[Excerpted records — start]

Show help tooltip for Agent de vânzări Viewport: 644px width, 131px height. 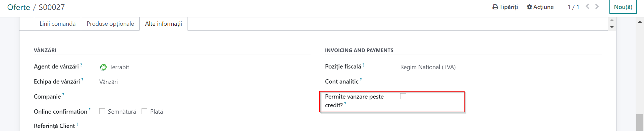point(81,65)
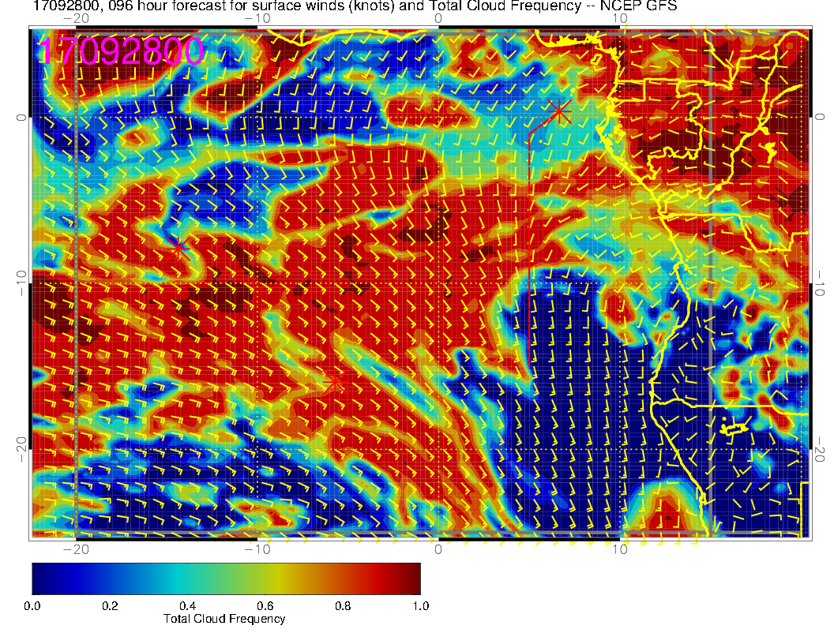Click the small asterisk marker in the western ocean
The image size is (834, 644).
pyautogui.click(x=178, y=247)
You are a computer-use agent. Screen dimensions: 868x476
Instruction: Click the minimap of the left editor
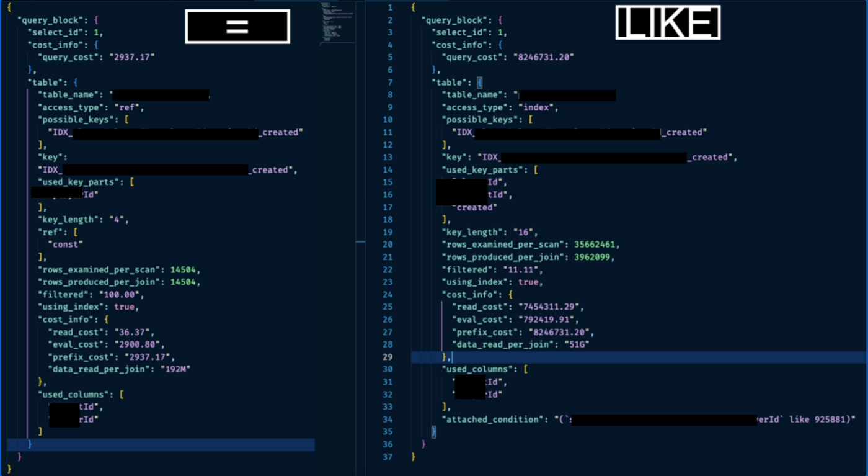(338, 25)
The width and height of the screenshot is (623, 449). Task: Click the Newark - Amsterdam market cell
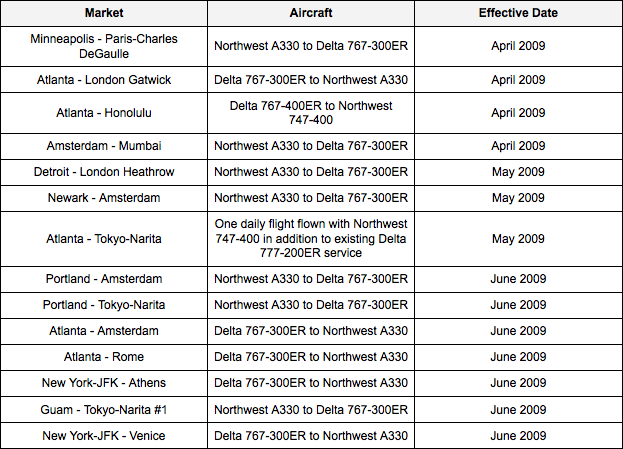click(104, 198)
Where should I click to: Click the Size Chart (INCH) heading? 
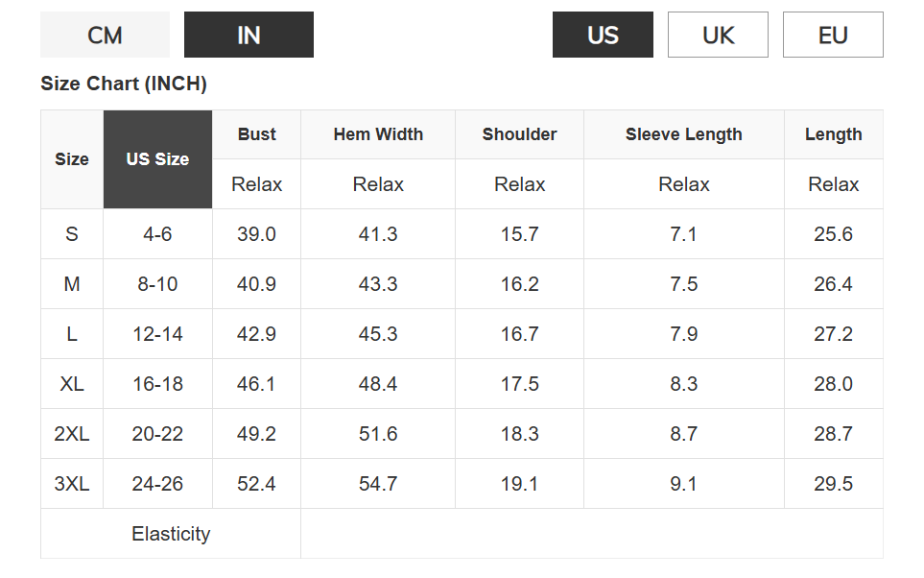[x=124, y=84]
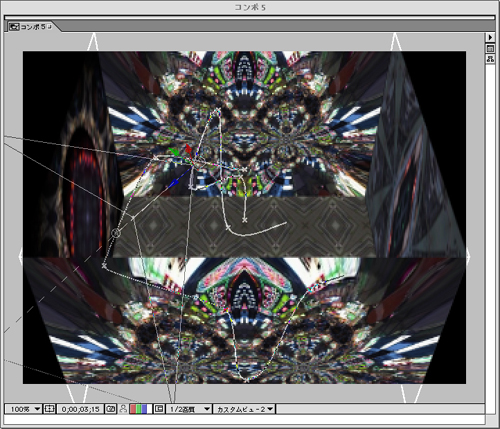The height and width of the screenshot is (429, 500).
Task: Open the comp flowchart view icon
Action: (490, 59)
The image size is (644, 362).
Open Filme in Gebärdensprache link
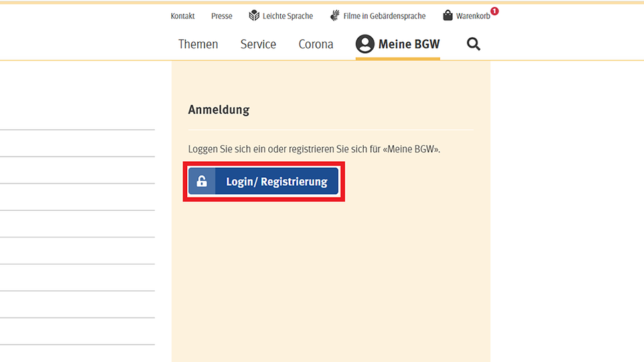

[Excerpted records — finish]

Reproduce verbatim, and only, the lines starting at the one that contains "Where should I" and ending with the final line of the records; leave out the pictures.

§ **Solution for this task**
Where should I click to: Click the Size Chart (INCH) heading? 
[x=124, y=84]
The height and width of the screenshot is (429, 500).
Task: Open the comp flowchart view icon
Action: (490, 59)
The image size is (644, 362).
Open Filme in Gebärdensprache link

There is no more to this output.